### 要做的事
1 – 根据这段实验代码回答下面三个问题：
(a) STEPS 被设成了多少？
(b) UCBAgent 是从哪个模块导入的？
(c) EXPERIMENT_DATA_DIR 指向当前目录下的哪个文件夹？
2 – 请接着这段实验代码的最后一行往下写。

### 给定文本
# 导入必要库

In [1]:
from pathlib import Path
from datetime import datetime, timezone
import os
import time

from core import RLEnv
from core import BaseAgent
from core.schemas import PiecewizeMethod  # noqa
from greedy import EpsilonDecreasingConfig, GreedyAgent, GreedyAlgorithm, GreedyType
from ucb1 import UCBAgent, UCB1Algorithm
from thompson_sampling import TSAgent, TSAlgorithm
from shemas import DynamicMethod

from train import batch_train
from utils import (
    plot_metrics_history,
    save_experiment_data,
    ProcessDataLogger,
    clear_var,
    ExperimentMeta,
)

In [2]:
# 常量参数
STEPS: int = 100_000
GRID_SIZE: int = 500
NUM_WORKERS: int = 10
SEED: int = 42
MACHINE_COUNT: int = 10
RUN_COUNT: int = 500
EXPERIMENT_DATA_DIR: Path = Path.cwd() / "experiment_data"
DATE = datetime.now(timezone.utc).strftime("%Y%m%d_%H%M%S")

### 数据
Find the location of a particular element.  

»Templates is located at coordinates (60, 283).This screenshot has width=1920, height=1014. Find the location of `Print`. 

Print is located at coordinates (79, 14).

### 参考答案
1 –
(a) 100_000
(b) ucb1
(c) experiment_data

2 –
# 收敛参数
CONVERGENCE_THRESHOLD: float = 0.9
CONVERGENCE_MIN_STEPS: int = 100

# 乐观初始化
OPTIMISTIC_TIMES: int = 1
ENABLE_OPTIMISTIC: bool = True

# Agent 对动态环境的适应参数
CONSTANT_STEPSIZE: float = 0.999
UCB_CONSTANT_STEPSIZE: float = 0.999
DISCOUNT_FACTOR: float = 0.999

# 动态环境配置参数
ENABLE_DYNAMIC: bool = True
RANDOM_WALK_INTERNAL: int = 1
RANDOM_WALK_MACHINE_NUM: int = 1
PIECEWISE_INTERNAL: int = 10_000
PIECEWISE_METHOD: PiecewizeMethod = PiecewizeMethod.UPSIDE_DOWN
DYNAMIC_METHOD: DynamicMethod = DynamicMethod.PIECEWISE

# 动态环境生成
if not ENABLE_DYNAMIC:
    ENV: RLEnv = RLEnv(
        machine_count=MACHINE_COUNT,
        seed=SEED,
    )
elif DYNAMIC_METHOD == DynamicMethod.PIECEWISE:
    ENV: RLEnv = RLEnv(
        machine_count=MACHINE_COUNT,
        enable_dynamic=ENABLE_DYNAMIC,
        piecewise_internal=PIECEWISE_INTERNAL,
        piecewize_method=PIECEWISE_METHOD,
        seed=SEED,
    )
elif DYNAMIC_METHOD == DynamicMethod.RANDOM_WALK:
    ENV: RLEnv = RLEnv(
        machine_count=MACHINE_COUNT,
        enable_dynamic=ENABLE_DYNAMIC,
        random_walk_internal=RANDOM_WALK_INTERNAL,
        random_walk_machine_num=RANDOM_WALK_MACHINE_NUM,
        seed=SEED,
    )
else:
    raise ValueError(f"Invalid dynamic method: {DYNAMIC_METHOD}")

EPSILON_CONFIG: EpsilonDecreasingConfig = EpsilonDecreasingConfig()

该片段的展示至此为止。